中国因素是引发美国近期股市大跌的原因吗?
So far 2016 has been a terrible year for the stock market. In fact, it's the worst start ever for the S&P 500. Market participants are reducing their exposure to risky assets. Only the assets viewed as the most defensive—such as Treasuries and utility stocks—have managed to hold their ground amidst the selloff.
Yet we think the selling is driven by fear rather than a fundamental breakdown in the economy. Now, if China were to experience a “hard landing” as many pundits and news headlines suggest, then investors would likely be in for a lot of pain, but again, we think the China crash narrative is more perception than reality.
Consider China's latest trading numbers, reported Wednesday.
Analysts expected a major decline in total trade, but the actual numbers were much better than expected. Exports fell 1.4 percent (in dollar terms) in December compared to a year ago, but it was far less than the 8 percent drop forecasted. Imports dropped 7.6 percent, but it, too, was better than the 11.5 percent fall expected. Keep in mind that these figures reflect the value of the imports and exports that go through customs.
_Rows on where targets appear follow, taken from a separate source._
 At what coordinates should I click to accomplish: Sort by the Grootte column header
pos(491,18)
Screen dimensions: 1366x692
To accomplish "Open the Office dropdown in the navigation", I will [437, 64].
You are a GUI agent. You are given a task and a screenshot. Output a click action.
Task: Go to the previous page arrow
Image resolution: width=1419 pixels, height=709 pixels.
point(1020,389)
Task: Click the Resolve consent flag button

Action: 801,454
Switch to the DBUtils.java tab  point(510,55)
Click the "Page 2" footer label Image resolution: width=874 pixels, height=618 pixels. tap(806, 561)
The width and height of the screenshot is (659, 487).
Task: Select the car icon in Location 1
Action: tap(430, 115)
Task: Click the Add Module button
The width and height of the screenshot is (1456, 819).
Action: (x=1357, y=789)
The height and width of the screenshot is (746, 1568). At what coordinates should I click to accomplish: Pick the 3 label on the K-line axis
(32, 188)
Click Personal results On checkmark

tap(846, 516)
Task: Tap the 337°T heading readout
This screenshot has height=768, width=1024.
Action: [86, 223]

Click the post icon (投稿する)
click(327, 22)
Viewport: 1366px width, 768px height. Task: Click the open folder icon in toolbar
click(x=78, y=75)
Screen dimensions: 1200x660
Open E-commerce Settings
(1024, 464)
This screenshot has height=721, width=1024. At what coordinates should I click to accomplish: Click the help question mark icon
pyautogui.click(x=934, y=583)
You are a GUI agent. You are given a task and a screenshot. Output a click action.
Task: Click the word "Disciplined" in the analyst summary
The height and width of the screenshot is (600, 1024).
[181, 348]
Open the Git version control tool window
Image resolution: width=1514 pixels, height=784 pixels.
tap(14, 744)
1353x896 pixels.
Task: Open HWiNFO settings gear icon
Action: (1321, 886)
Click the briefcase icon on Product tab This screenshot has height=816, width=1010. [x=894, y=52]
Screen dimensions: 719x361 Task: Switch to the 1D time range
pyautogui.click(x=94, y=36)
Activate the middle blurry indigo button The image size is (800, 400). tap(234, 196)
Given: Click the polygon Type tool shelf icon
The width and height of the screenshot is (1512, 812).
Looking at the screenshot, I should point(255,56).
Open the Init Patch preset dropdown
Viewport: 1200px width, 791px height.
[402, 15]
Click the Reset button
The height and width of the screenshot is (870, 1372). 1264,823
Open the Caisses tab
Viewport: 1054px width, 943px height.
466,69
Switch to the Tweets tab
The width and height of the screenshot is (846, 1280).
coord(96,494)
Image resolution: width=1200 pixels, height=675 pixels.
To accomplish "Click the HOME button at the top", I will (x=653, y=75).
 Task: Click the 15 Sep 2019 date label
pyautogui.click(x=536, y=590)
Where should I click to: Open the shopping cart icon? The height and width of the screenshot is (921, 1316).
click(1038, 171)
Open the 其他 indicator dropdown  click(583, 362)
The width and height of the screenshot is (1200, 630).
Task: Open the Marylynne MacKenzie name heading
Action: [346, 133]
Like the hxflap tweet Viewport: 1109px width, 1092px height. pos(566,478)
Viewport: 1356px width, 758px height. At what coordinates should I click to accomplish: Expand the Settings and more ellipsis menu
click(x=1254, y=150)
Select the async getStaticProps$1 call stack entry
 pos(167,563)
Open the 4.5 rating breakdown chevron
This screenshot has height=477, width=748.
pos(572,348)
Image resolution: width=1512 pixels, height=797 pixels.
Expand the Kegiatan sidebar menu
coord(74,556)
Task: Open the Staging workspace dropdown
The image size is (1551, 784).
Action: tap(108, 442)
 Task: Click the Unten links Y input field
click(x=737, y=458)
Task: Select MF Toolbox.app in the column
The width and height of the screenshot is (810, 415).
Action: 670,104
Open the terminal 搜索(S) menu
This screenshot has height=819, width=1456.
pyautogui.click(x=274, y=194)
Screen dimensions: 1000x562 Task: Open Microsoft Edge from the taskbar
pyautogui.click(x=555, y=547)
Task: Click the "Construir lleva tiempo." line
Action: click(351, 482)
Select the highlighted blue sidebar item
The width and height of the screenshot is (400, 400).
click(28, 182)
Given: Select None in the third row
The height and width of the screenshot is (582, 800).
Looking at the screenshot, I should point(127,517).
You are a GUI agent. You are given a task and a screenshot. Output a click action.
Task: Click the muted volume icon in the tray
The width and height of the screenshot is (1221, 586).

Considering the price of goods, especially commodities, that China buys declined compared to a year ago, it's fair to say that in volume, China bought more than last year.
Contrary to the popular narrative that China is to blame for the oil rout, the Middle Kingdom’s imports of crude oil (in volume) actually rose 8.8 percent in 2016. The low oil prices have allowed the country to buy hand over fist and add to their stockpiles.
You wouldn’t know it judging by the financial market turmoil in China and the persistently negative press coverage in the West, but the numbers don’t suggest an economy falling apart. Remember, the Chinese stock market is an enormous casino that has little correlation to the economy. Neither an incredible rally, as the one that lasted until mid-2015, nor a stunning selloff reflects much about the Chinese economy.
While investors should rightfully be concerned about the very poor recent market action, the conditions for a market collapse, in our opinion, isn’t present at this time. We will certainly continue to monitor China very closely.